A group of Hong Kong protesters were caught on camera trashing a convenience store on Tuesday, Oct. 1, which was China's National Day.
Stand News, DW News and South China Morning Post reported that the vandalised facilities at the western New Territories district of Tsuen Wan included a Best Mart 360, Miniso, China Mobile, Bank of China ATMs, as well as Maxim's Caterers stores.
Here's a clip of the vandalism in process:
Here's another clip of the destruction that took place on Sunday, Sep. 29:
A protester uses a shovel to try to force open the shutters of a Best Mart 360 store in Causeway Bay— SCMP Hong Kong (@SCMPHongKong) September 29, 2019
Video: SCMP/Yujing Liu pic.twitter.com/UYu4VhaldN
No large-scale looting was carried out -- protesters reminded others not to loot anything from the stores -- but the shops suffered serious damages, with shattered glass windows and smashed interiors.
Angry rampage after protester got shot
Protesters went on a rampage after an 18-year-old student was shot in the chest by a live round on Tuesday, Oct. 1.
The incident marked the first time in 17 weeks a protester was shot by a real bullet since protests broke out in June.
Previously, Starbucks was also targeted after the daughter of the founder of Maxim's Caterers, which owns the coffee chain franchise, condemned the protesters and supported Beijing's hardline stance against them, Hong Kong Free Press reported.
Alleged close triad links
Protesters had targeted the Best Mart 360 as it was part of a chain owned by a person said to have deep links to the southeastern Chinese province of Fujian, Washington Post reported.
Rumours circulating online claimed the convenience chain had ties to the alleged Fujianese gangsters accused of attacking protesters with sticks in North Point, the northeastern part of Hong Kong Island, on Aug. 5.
After the rampage, the shop was forced to shut down, and protesters moved along, cheering victoriously.
The stores that were targeted were also said to be have pro-Beijing ties.
The reasons of boycotting Maxims, Yoshinoya, BestMart360 & MTR Corporation.#831YuenLongTerroristAttack #antiELABhk #antichinazi #MTR #Yoshinoya #BestMart360 #maxims #美心 #吉野家 #優品360 pic.twitter.com/2TZNZV4A52— Whitebird99_R (天上無能佛用，地獄有量妖瑪 ) (@leewaigor) October 3, 2019
Protesters cheer them on
Comments on the incident were generally supportive of the vandalism.

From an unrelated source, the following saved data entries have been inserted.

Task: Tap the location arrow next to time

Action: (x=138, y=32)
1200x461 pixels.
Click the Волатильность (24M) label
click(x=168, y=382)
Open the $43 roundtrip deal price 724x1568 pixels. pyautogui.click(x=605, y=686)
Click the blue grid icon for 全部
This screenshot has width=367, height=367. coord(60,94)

The most upvoted comment was written by an Instagram user with the handle "Uncle Xi Jinping".
It reads: "Carrie Lam and I (referring to Xi) will express grievance towards the glass."

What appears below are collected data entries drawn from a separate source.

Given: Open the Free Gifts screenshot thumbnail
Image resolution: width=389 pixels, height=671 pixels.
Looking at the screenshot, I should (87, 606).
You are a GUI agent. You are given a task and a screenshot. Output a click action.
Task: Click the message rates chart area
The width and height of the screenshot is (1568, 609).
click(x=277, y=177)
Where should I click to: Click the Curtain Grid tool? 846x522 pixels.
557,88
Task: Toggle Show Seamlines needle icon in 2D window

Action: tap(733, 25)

The comment plays on the response that Hong Kong's Chief Executive Carrie Lam typically gives each time an MTR station is trashed.
Many defended their actions as well, saying they "did nothing wrong".
However, there were some who said, "(Are these guys) mental?"
Best Mart 360 responds
Best Mart 360 has since responded to the incident, saying several of its branches have been destroyed by protesters.
It said: "The chairman of the company and the rest of the management team are just ordinary businesspeople, and we hope citizens can express their demands rationally."
Most protesters generally support hardline means of protest
While frontline protesters are sometimes differentiated from the rest who simply take part in peaceful marches and leave before clashing with riot police, the majority of protesters are said to support the more hardline approach of the former for various reasons.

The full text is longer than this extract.